Les produits pharmaceutiques et médicaux sont aussi tributaires des importations et à la merci des firmes et pays occidentaux. Les pénuries sont monnaie courante. Et les hausses de taxes, une «dîme» pour des États pléthoriques et dépensiers.

Réfractaires aux politiques de l’offre

Les économies et sociétés européennes et asiatiques qui ont enregistré les plus hauts gains de productivité sont celles qui ont adopté des politiques d’offre, qui donnent les incitatifs requis pour les entreprises, pour l’investissement et pour l’innovation. Des politiques économiques tournées vers l’entreprise et la production, et non pas la consommation.

Dans les pays arabes, les politiques économiques sont axées sur la demande, aussi pour des fins de politiques politiciennes et pour maintenir le statuquo dans les rapports de force ainsi que les rapports de classe.

Bouteflika, Ben Ali, Kaddafi, Moubarak, Assad, Saddam… avec tous les rois et émirs de la région ont joué la partition de la demande, ignorant l’offre et ses défis.

Partout dans ces pays, les politiques occultent les objectifs du plein emploi. Un concept ignoré, alors que 3 femmes sur quatre sont exclues du marché de l’emploi, alors 40% des jeunes diplômés sont en chômage de longue durée.

Or, il faut des taux de croissance de 6% pour au moins 10 ans pour résorber le stock de chômeurs qui attendent d’émigrer ou de soulever des «révolutions» vouées à l’échec, sans solution économique.

Les femmes, ces «dindons de la farce»

On ne comprend pas toujours comme ces sociétés arabes continuent de traiter les femmes, comme elles le font. De facto, celles-ci doivent rester chez elles, et leur rôle doit se limiter à la procréation en portant le voile et en se retirant de la sphère de la production et de la productivité.

Durant la deuxième guerre mondiale, les Japonaises, les Allemandes, les Françaises, les Anglaises sont volontairement parties dans les usines et tous les services publics pour créer du service public et de la richesse collective.

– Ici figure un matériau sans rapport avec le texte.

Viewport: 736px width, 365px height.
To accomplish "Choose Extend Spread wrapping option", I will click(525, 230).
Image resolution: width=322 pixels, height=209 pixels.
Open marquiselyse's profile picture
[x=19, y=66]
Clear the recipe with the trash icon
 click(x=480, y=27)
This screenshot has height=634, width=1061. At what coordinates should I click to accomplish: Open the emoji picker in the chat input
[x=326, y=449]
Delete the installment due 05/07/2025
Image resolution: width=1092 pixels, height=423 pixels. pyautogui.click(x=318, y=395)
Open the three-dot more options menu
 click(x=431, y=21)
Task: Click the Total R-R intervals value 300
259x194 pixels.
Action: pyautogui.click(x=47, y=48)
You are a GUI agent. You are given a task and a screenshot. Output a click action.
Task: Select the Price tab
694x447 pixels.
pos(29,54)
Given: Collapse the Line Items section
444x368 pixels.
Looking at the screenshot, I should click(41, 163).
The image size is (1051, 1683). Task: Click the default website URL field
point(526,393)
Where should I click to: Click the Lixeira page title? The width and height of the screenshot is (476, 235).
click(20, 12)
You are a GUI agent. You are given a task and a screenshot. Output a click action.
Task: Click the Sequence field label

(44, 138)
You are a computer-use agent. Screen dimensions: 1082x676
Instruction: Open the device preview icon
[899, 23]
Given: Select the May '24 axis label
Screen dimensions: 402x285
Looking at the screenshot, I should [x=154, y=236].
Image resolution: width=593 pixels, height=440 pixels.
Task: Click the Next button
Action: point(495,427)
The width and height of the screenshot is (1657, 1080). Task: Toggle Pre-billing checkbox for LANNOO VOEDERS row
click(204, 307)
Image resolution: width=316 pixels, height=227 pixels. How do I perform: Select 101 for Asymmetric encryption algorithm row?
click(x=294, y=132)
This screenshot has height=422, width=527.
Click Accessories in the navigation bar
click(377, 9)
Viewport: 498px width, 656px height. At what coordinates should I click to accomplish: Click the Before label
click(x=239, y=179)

Ce n’est pas le cas des femmes arabes et musulmanes … celles-ci ont accepté leur sort et les diktats arabo-musulmans.

La femme vaut la moitié d’un homme en héritage, et elle est pratiquement exclue des activités publiques dans la plupart des pays arabes (travail salarié, mobilité publique, tutelle des actifs, enfants, etc.).

L’année 2024 a encore confirmé le retard des pays arabes dans le domaine du travail (hommes et femmes), de la productivité et l’innovation dans toutes ses facettes économiques, sociales et institutionnelles.

L’année 2025 qui arrive dans une semaine, constitue déjà un la fin du premier quart du 21e siècle. Il y a de quoi s’en inquiéter… pour l’avenir de ces pays et ces peuples qui refusent le progrès par les réformes et le pragmatisme.

* Economiste universitaire, Canada.

** Abou Yazid, surnommé «l’homme à l’âne», né en 873 et mort en 947, est un théologien berbère zénète de la tribu des Banou Ifren. Il est notamment connu pour la révolte qu’il a mené contre les fatimides régnant en Tunisie au milieu du Xe siècle.